Please copy all of the entries exactly, but drop every picture.

··· Materials provided

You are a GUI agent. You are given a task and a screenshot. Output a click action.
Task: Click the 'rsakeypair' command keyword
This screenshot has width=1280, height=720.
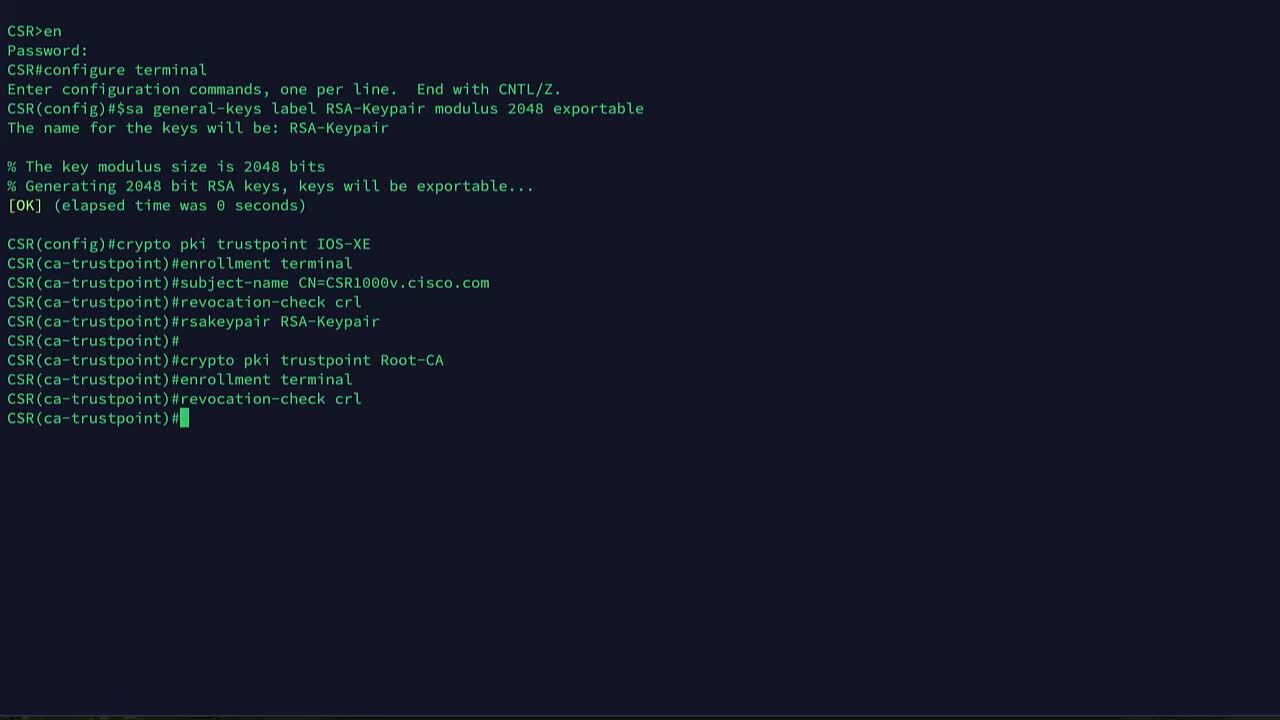point(225,321)
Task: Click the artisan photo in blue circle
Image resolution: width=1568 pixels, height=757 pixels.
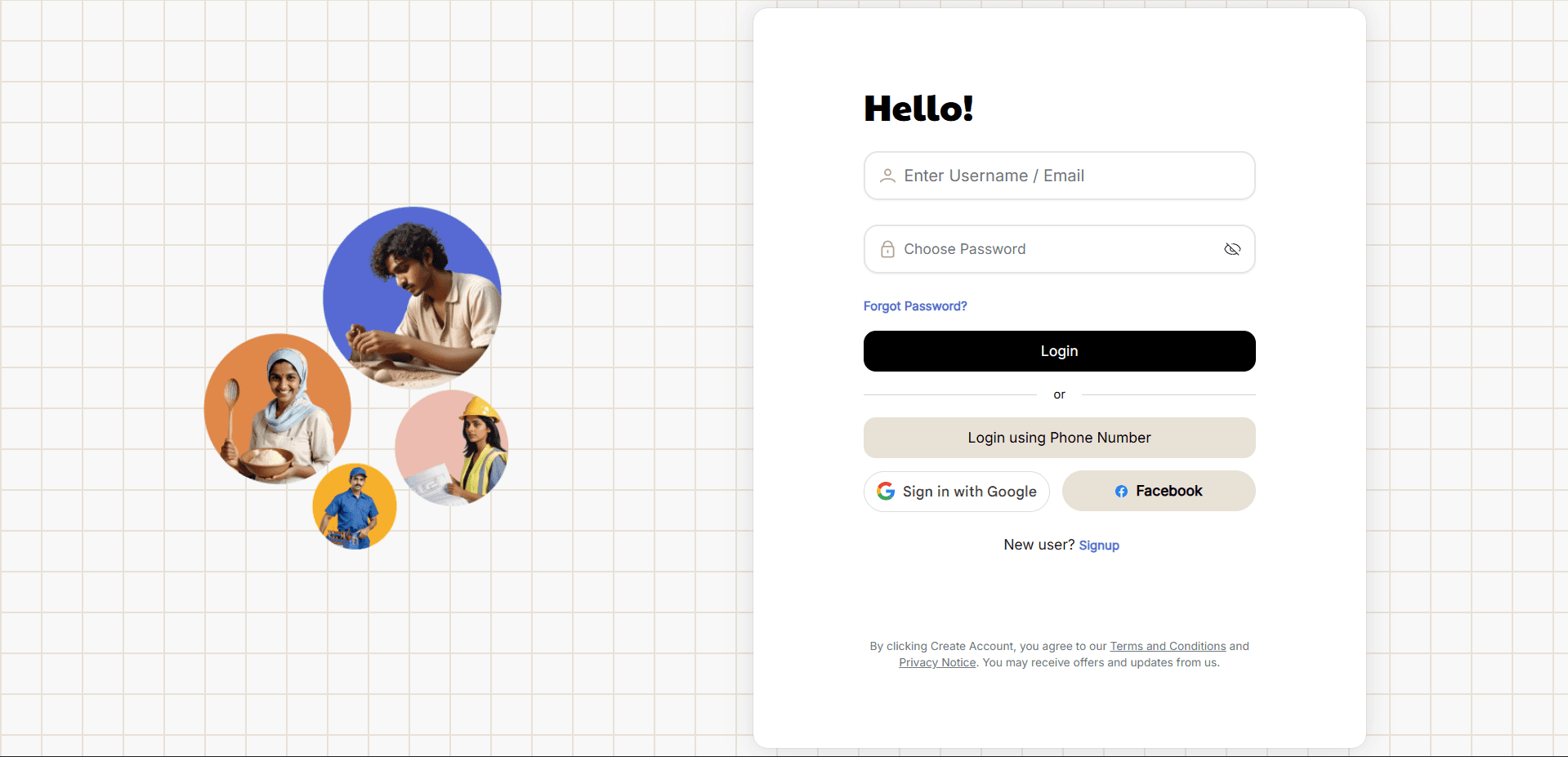Action: tap(413, 296)
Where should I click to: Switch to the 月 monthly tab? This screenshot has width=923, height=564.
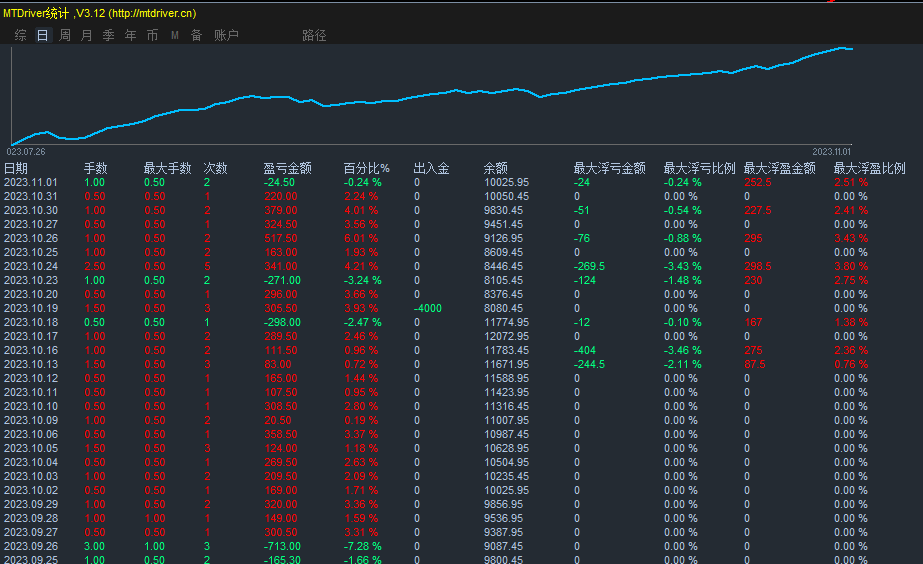pyautogui.click(x=86, y=35)
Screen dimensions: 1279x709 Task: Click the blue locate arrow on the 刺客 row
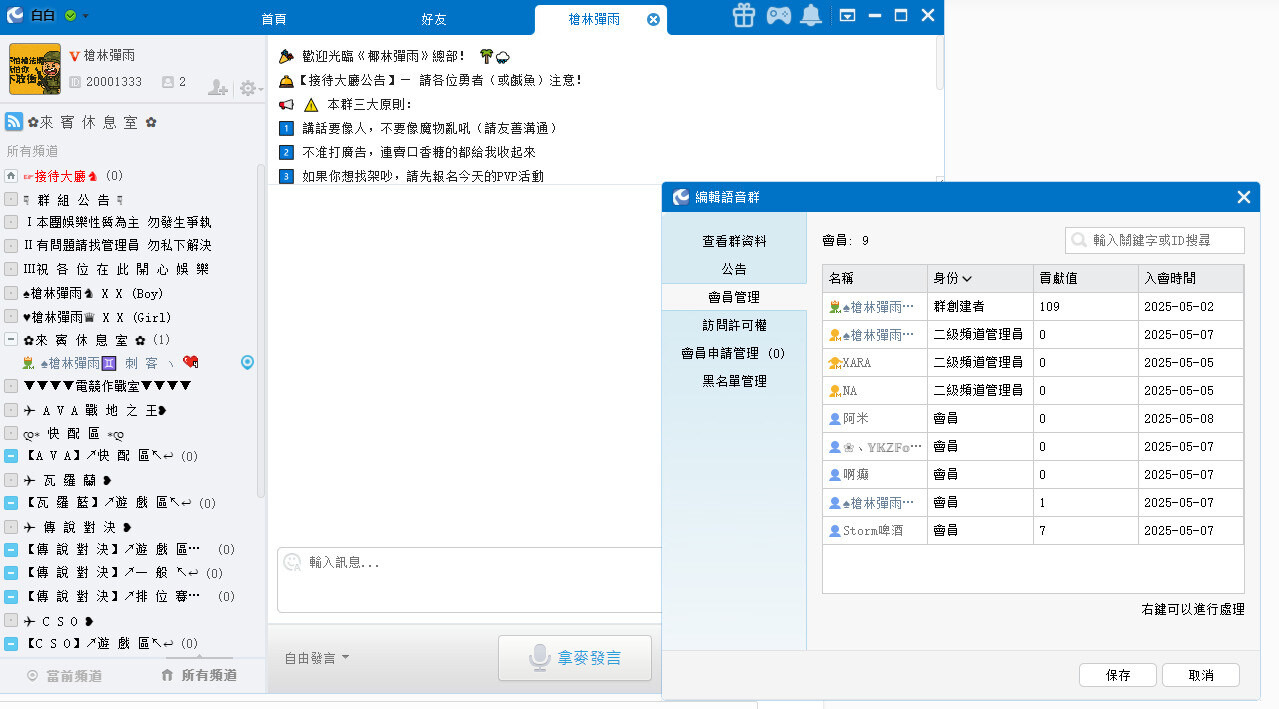click(x=246, y=362)
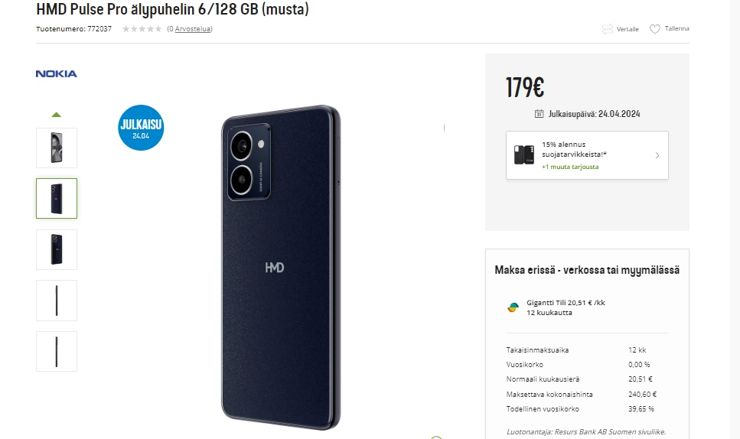
Task: Click the Vertaile compare icon
Action: [x=607, y=29]
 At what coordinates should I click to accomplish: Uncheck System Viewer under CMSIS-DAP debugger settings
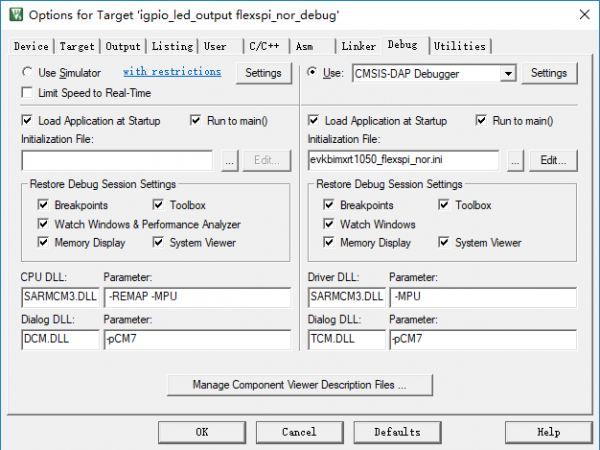point(444,243)
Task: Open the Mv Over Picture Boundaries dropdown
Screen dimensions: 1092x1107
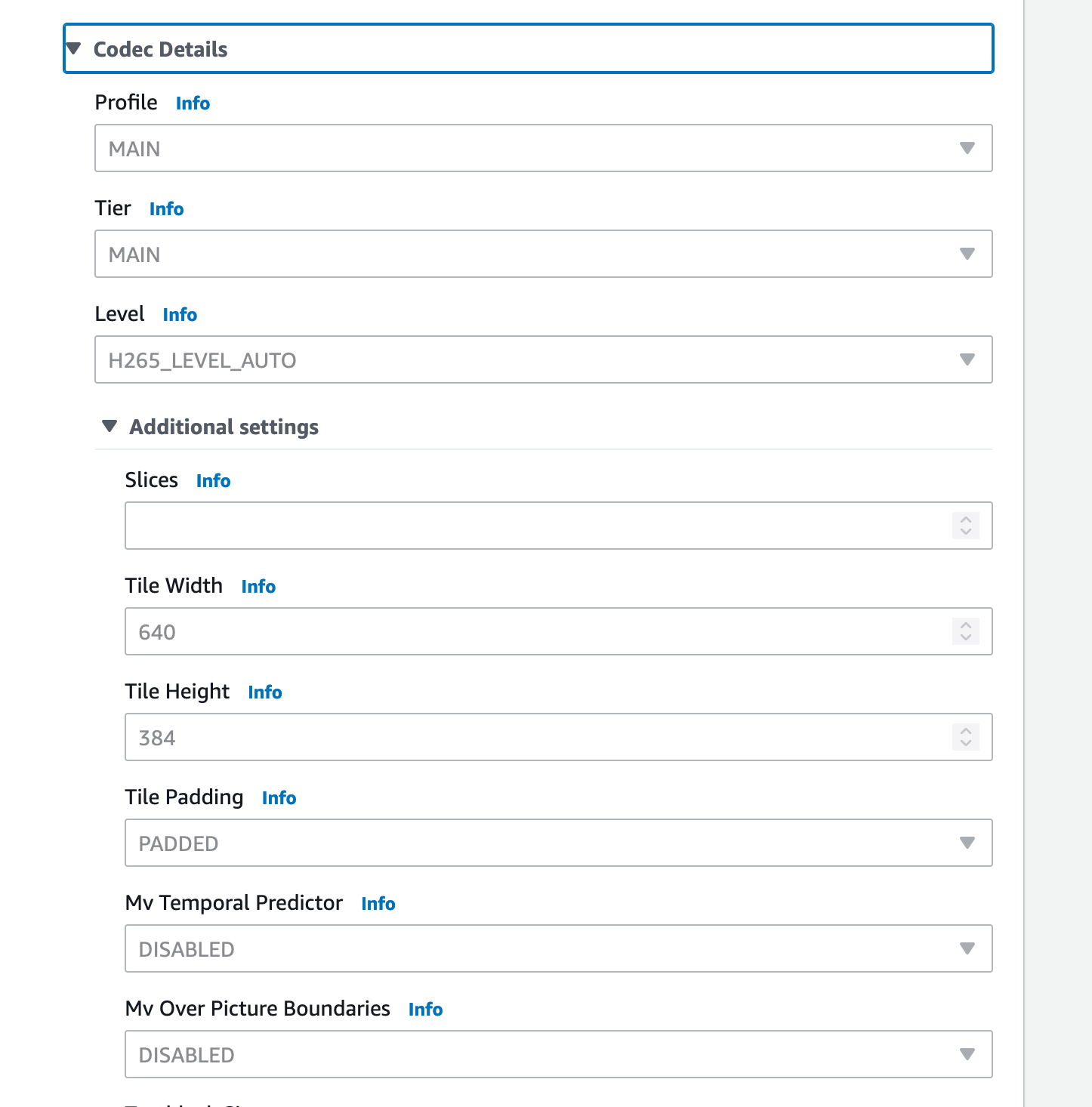Action: [558, 1054]
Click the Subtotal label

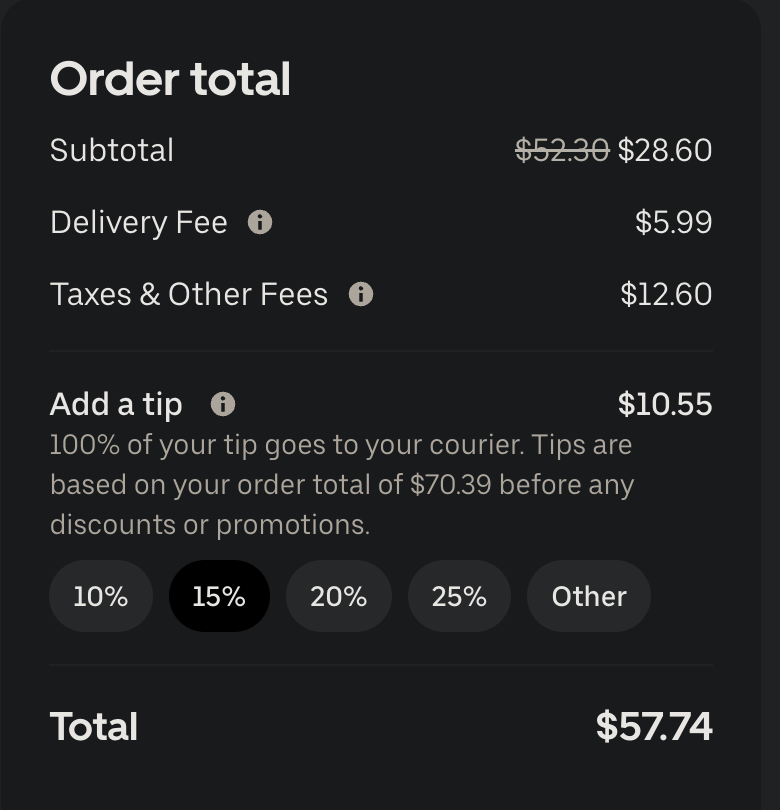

······

*Result*.
You are a GUI agent. You are given a task and a screenshot. Output a click action.
Task: Click the 'rsakeypair' command keyword
This screenshot has width=1280, height=720.
point(225,321)
Task: Click the artisan photo in blue circle
Image resolution: width=1568 pixels, height=757 pixels.
Action: tap(413, 296)
Where should I click to: Switch to the 月 monthly tab? This screenshot has width=923, height=564.
pyautogui.click(x=86, y=35)
Screen dimensions: 1279x709 Task: Click the blue locate arrow on the 刺客 row
click(x=246, y=362)
Task: Click the Vertaile compare icon
Action: [x=607, y=29]
 At what coordinates should I click to accomplish: Uncheck System Viewer under CMSIS-DAP debugger settings
point(444,243)
Task: Open the Mv Over Picture Boundaries dropdown
Screen dimensions: 1092x1107
Action: [558, 1054]
Click the Subtotal label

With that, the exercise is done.